To do: Exact copies of the lines from the one with "Image resolution: width=786" through the last line of the entries, and no pictures, make up the answer.
[Data provided Boundary: Start]
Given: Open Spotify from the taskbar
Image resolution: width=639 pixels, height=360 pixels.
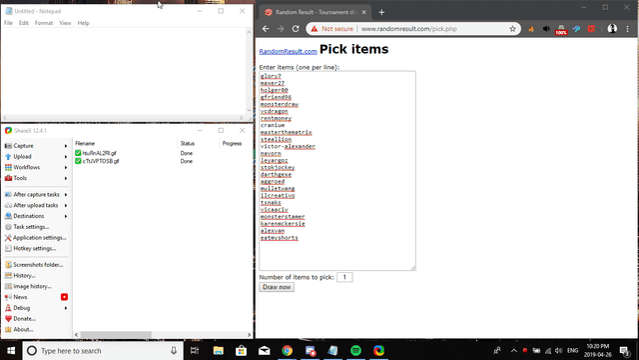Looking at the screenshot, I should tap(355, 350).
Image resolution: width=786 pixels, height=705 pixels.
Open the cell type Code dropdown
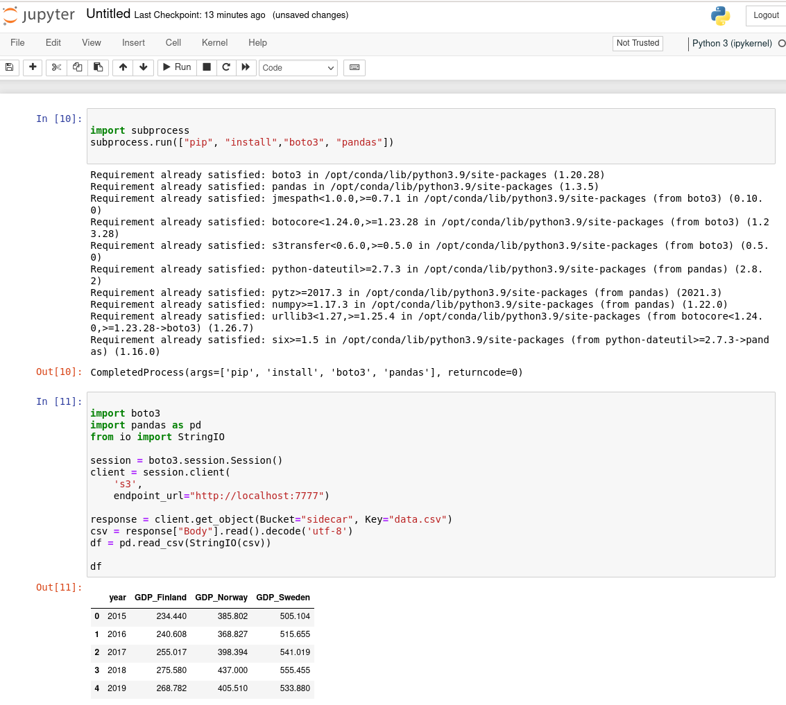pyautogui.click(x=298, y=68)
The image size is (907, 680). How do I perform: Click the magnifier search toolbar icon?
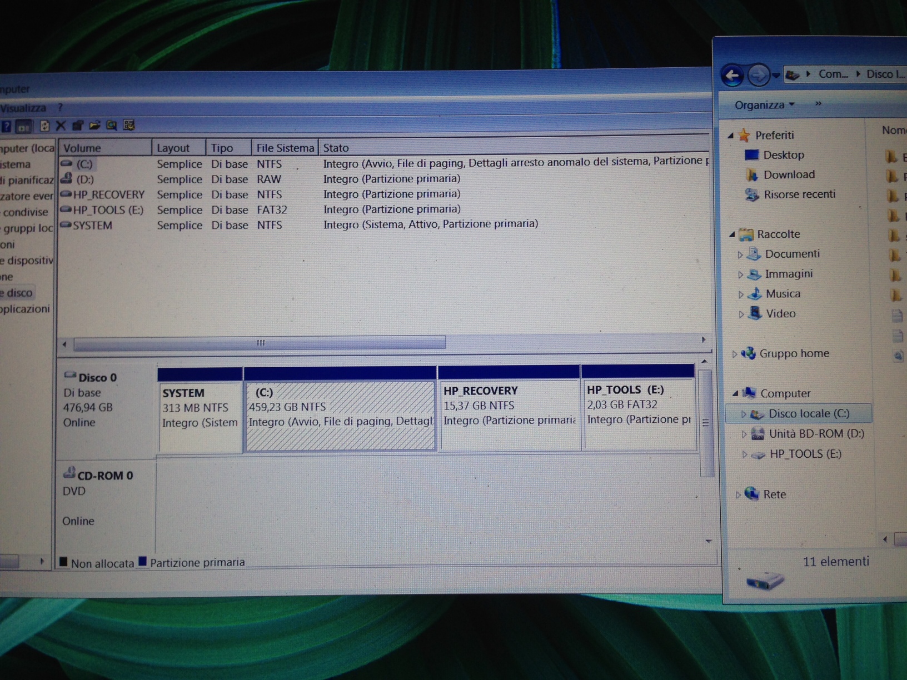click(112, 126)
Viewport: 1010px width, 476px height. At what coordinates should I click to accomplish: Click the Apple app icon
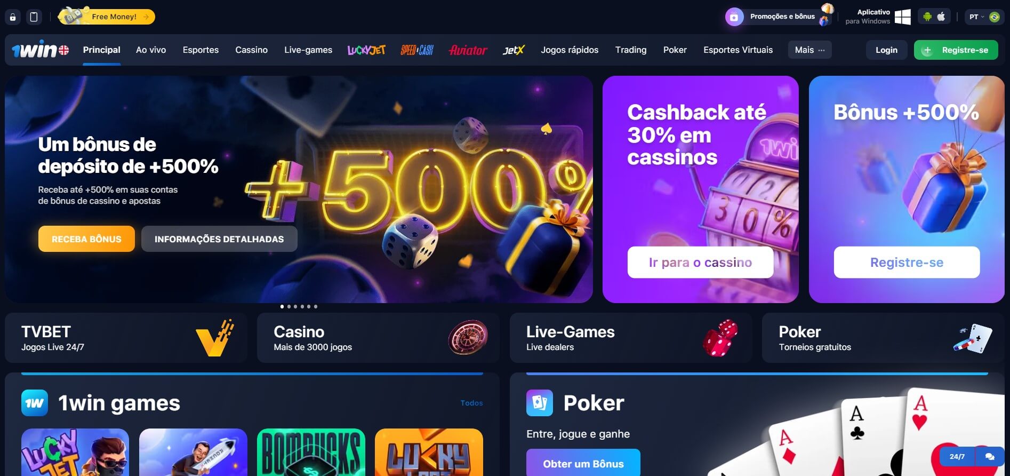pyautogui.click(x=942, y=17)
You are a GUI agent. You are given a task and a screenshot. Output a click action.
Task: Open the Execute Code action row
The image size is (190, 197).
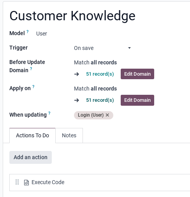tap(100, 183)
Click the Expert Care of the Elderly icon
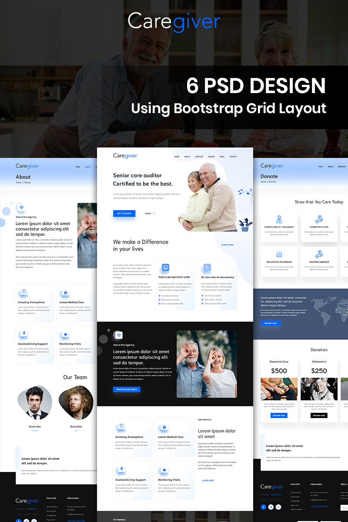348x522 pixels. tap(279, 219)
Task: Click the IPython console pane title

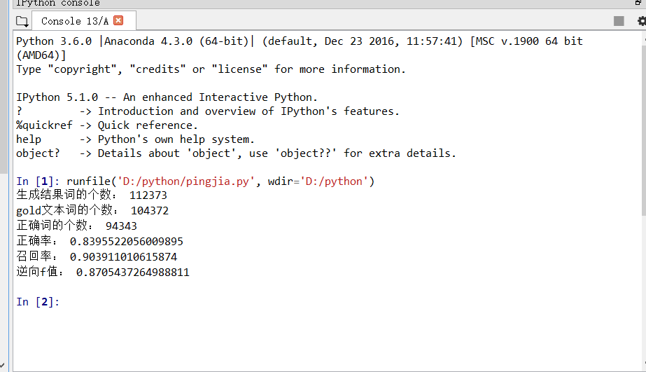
[Data provided Boundary: End]
Solution to the exercise:
Image resolution: width=786 pixels, height=705 pixels.
Open the cell type Code dropdown
pyautogui.click(x=298, y=68)
The image size is (907, 680). How do I perform: Click the magnifier search toolbar icon?
click(112, 126)
Viewport: 1010px width, 476px height. At what coordinates should I click to accomplish: Click the Apple app icon
pyautogui.click(x=942, y=17)
You are a GUI agent. You are given a task and a screenshot. Output a click action.
Task: Open the Execute Code action row
The image size is (190, 197).
tap(100, 183)
Click the Expert Care of the Elderly icon
348x522 pixels. tap(279, 219)
Task: Click the IPython console pane title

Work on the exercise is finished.